Tempo di Pasqua, tempo di perdono.
E’ una parola dolce il perdono, eppure sembra così difficile non
solo donarlo ma anche riceverlo. Lasciarsi perdonare, dal Signore anzitutto,
significa in primo luogo riconoscere il proprio sbaglio: qui appare tutta
la grandezza di Pietro, che piange al canto del gallo. Significa inoltre
accettare di riprendere la strada nella direzione giusta, cambiare, cosa
per lo più scomoda. Il perdono sì, è dolce, il cambiare
vita un po’ meno. Eppure quando Gesù assolve dice sempre: va in
pace e non peccare più. Perdono significa ancora riprendere i contatti,
riallacciare relazioni, approfondire la comunione, in primo luogo con il
Signore ma sempre anche con i fratelli (non invece: “lo perdono, ma che
non lo incontri mai più”).
Il perdono pasquale è un’esperienza
d’incontro personale con il Risorto. “Pietro mi ami tu più di costoro?...

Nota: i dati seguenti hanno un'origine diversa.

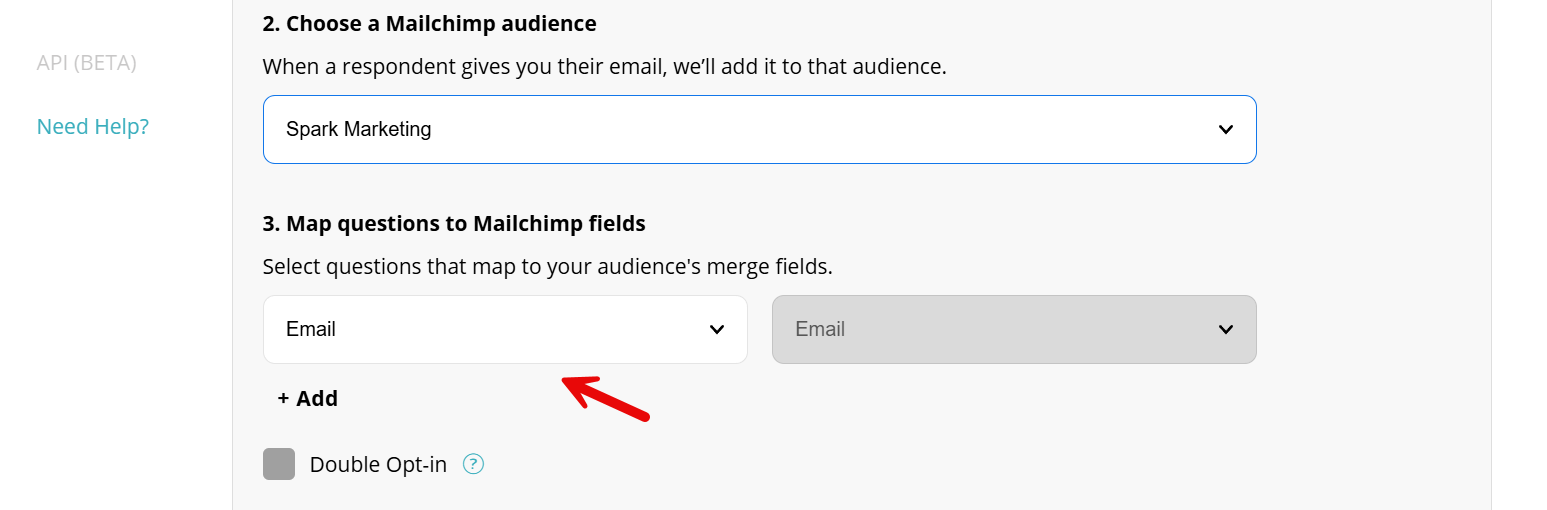Click the "When a respondent gives you" description
Viewport: 1547px width, 510px height.
point(604,67)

e Pietro si rattristò che per la terza volta Gesù gli rivolgesse
la domanda: mi ami tu?” (Gv. 21, 15-18). Un incontro personale che segna
l’inizio di una vita nuova. Così fu per il paralitico, per la donna
adultera, per Zaccheo. Uno per uno davanti a Lui, non davanti ad una sua
immagine più o meno simbolica, ma quella vera: il volto del fratello,
del povero, della sua Sposa e nostra madre la Chiesa.
L’incontro personale con il Cristo
che perdona non è riducibile certo ad un momento frettoloso di fronte
ad una grata (benché, se potesse parlare, ognuna di esse avrebbe
belle pagine evangeliche da ricordare...). Il Nuovo Testamento c’invita
ad aprirci gli uni con gli altri; il cammino penitenziale poi, pur nei
cambiamenti che ha conosciuto lungo i secoli, sempre si conclude nell’incontro
personale con il pastore della comunità, quando il perdono del Padre,
già penetrato nel cuore del figlio che ha intrapreso la strada del
ritorno, si fa sacramento e certezza.
L’insistenza della Chiesa, in particolare
del papa Giovanni Paolo II, perché non si perda il momento della
confessione individuale, vuole difendere proprio la ricchezza e la profondità
del nostro incontro personale con il Risorto.
Non volevo ricordare un dovere,
con queste righe, ma fare un augurio: non è Pasqua se non Lo incontriamo,
ma non c’è incontro con Lui senza le lacrime e la gioia di Pietro.